[WORK INSTRUCTIONS]
Continue the Solarbeat watch forum thread below, starting right after its last post.

[TEXT]
# Solarbeat received, info about the watch



## YoureTerrific

I just want to post this here for posterity. Maybe it’ll be useful to someone.

In September 2021 I paid in full for the Large Tank Must Solarbeat “One Shot” Edition. The only difference between the standard Large and the One Shot Large is the strap color; it’s blue rather than black. This edition also has a different reference number; it’s WSTA0062 rather than WSTA0059.










The watch arrived on May 26, 2022.

The wait felt long. I’ve heard and read conflicting reports about the Solarbeat production troubles. Some say it’s being discontinued already, others, like the Cartier CEO said that production is increasing and to expect more in June 2022. My delivery seems to support the latter. 

Large is 25.5mm wide, 33.7mm long, and uses 19mm straps (ie. has 19mm lug widths). I had a 18mm mesh bracelet lying around so I tried that look and really like it on my 18cm wrist. 










I also opened up the case and see that there’s a rechargeable Panasonic battery inside. I wasn’t expecting that. Who knows what that means for the advertised 16 year lifespan.

















Something that I learned from @timetraveler812 on Instagram: there is a relatively simple way to tell the difference between the Solarbeat and the standard quartz. The Solarbeat’s 4 numerals do not connect.










That’s all for now. Hopefully this info gets indexed by search engines for all the nerds like me who care about this stuff.


----------



## Fedev

Congratulations on your new watch! Looking forward to the video 😉

Bought a Tank Must myself a month ago. Went with the regular quartz due to availability and could not be happier. Tested it at a boutiqe by chance while I was looking for a Santos, never been so positively surprised by a watch before.

I’m sure you’ll love it!


----------



## Roningrad

Thanks for sharing! Awesome pickup!


----------



## JMVNYC

I just wish I could afford a santos and this. I’m still debating between the two. Yes I know they are very different watches but I can’t afford both but certainly want both.


----------



## RG2107

I've been eyeing Cartiers for the past few days - so this thread was made just the right time! Haven't been a huge fan of their watches in general but the Tank is such a nice looking thing though. Good to learn the differences between these two models. Now I don't know which I like more


----------



## NightScar

appreciate the info, thanks for sharing

and it does look good on the mesh bracelet


----------



## Ron From Texas

I like solar as it provides the advantages of quartz without the frequent battery changes.


----------



## Mister X

Really appreciate opening the case. Interesting battery choice as Panasonic is very much in the mix for EV battery tech, personally I think it bodes well for the long term serviceability of the watch. Also that mesh band looks great!


----------



## Broke Dad

Awesome pickup, OP 



YoureTerrific said:


> The Solarbeat’s 4 numerals do not connect.


Looking at the comparison pics you posted, it looks as though none of the numerals connect vs the quartz version.

[ENTRIES SHOWN]
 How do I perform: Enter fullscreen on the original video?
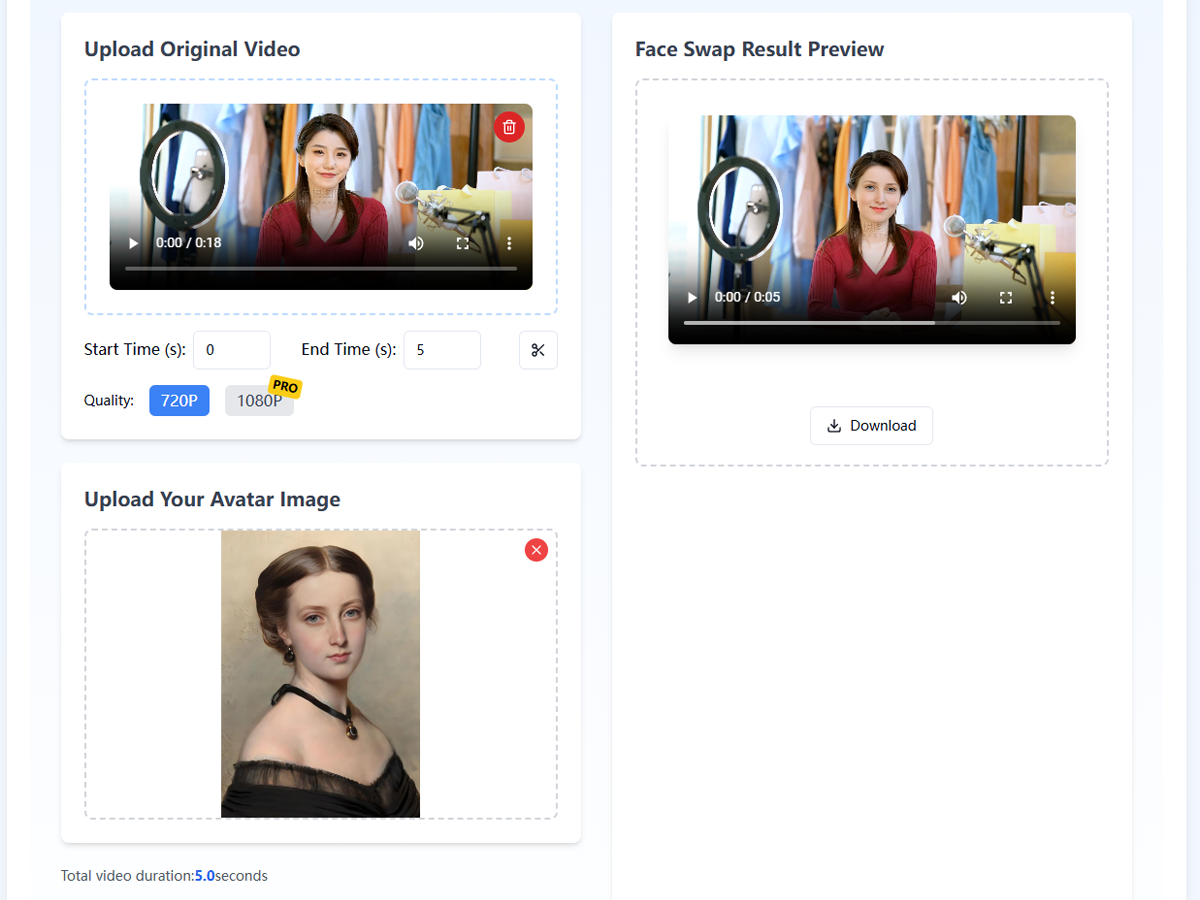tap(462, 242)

...

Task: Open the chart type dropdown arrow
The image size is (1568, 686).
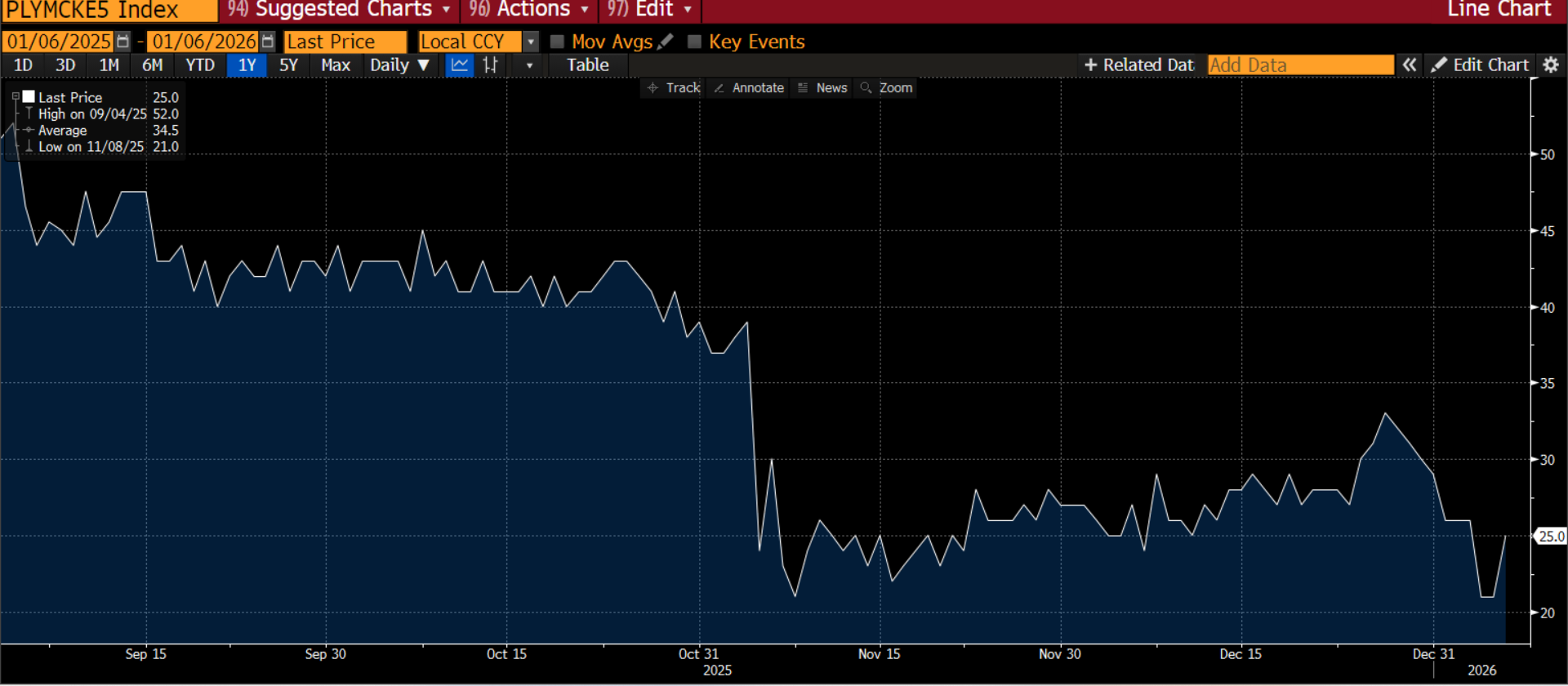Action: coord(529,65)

[OUTPUT BELOW]
JMVNYC said:


> I just wish I could afford a santos and this.


Same. I'm not even a fan of square/rectangular watches. But I hope to own both a Santos and a Tank someday. Something about their designs just do it for me.


----------



## epi.is

Awesome watch, looking forward to the video. Hands down your video reviews the the best, keep it up.

I appreciate the detail of Cartier using a ceramic movement holder. I haven't seen it done before, is this unusual in watch making? 
I've often wondered if anyone makes a quartz movement out of ceramic rather than plastic or brass. Movement plates can be cast, polished to mirror, exceedingly hard, light and insulated.


----------



## Michael Maddan

epi.is said:


> Awesome watch, looking forward to the video. Hands down your video reviews the the best, keep it up.
> 
> I appreciate the detail of Cartier using a ceramic movement holder. I haven't seen it done before, is this unusual in watch making?
> I've often wondered if anyone makes a quartz movement out of ceramic rather than plastic or brass. Movement plates can be cast, polished to mirror, exceedingly hard, light and insulated.


Is it ceramic or metal? As I look at the lettering, it appears that there's a "C" in front and in back of "METAL"...which is a bit confusing!

Michael.


----------



## The Linen Dial

Thanks for the info. I’m really curious if you’d be able to a share more:

How do the numerals look up close to the original given they are actually solar collectors now?

Is the Cartier Strap a quick release?

The case design itself underside is supposed to make even traditional spring bar strap changes easier, have you found this to be the case?


----------



## epi.is

Michael Maddan said:


> Is it ceramic or metal? As I look at the lettering, it appears that there's a "C" in front and in back of "METAL"...which is a bit confusing!
> 
> Michael.


You're right, it's metal, I guess i was seeing what i wanted to see !


----------



## zigg-e

Any info on that mesh bracelet? I own a solarbeat and I’d love to pick that up.


----------



## YoureTerrific

The Linen Dial said:


> Thanks for the info. I’m really curious if you’d be able to a share more:
> 
> How do the numerals look up close to the original given they are actually solar collectors now?
> 
> Is the Cartier Strap a quick release?
> 
> The case design itself underside is supposed to make even traditional spring bar strap changes easier, have you found this to be the case?


The numerals look identical unless you look from a very extreme angle is specific light. Then you can see they’re barely inset. Like a very tight sandwich dial. 

The strap is quick-release. 

Yes, there are grooves with drafts under the lugs. These allows you to simply push the spring bar/strap into place. It’s moderately useful.


----------



## YoureTerrific

zigg-e said:


> Any info on that mesh bracelet? I own a solarbeat and I’d love to pick that up.


Just some random mesh from eBay. There are dozens of cheap ones. I bought this in 2019 for $4.29.


----------



## YoureTerrific

epi.is said:


> Awesome watch, looking forward to the video. Hands down your video reviews the the best, keep it up.


You must have me confused with someone else. 
(I mean, thank you.)


----------



## Mbappe

YoureTerrific said:


> View attachment 16660934
> 
> View attachment 16660936
> 
> 
> I just want to post this here for posterity. Maybe it’ll be useful to someone.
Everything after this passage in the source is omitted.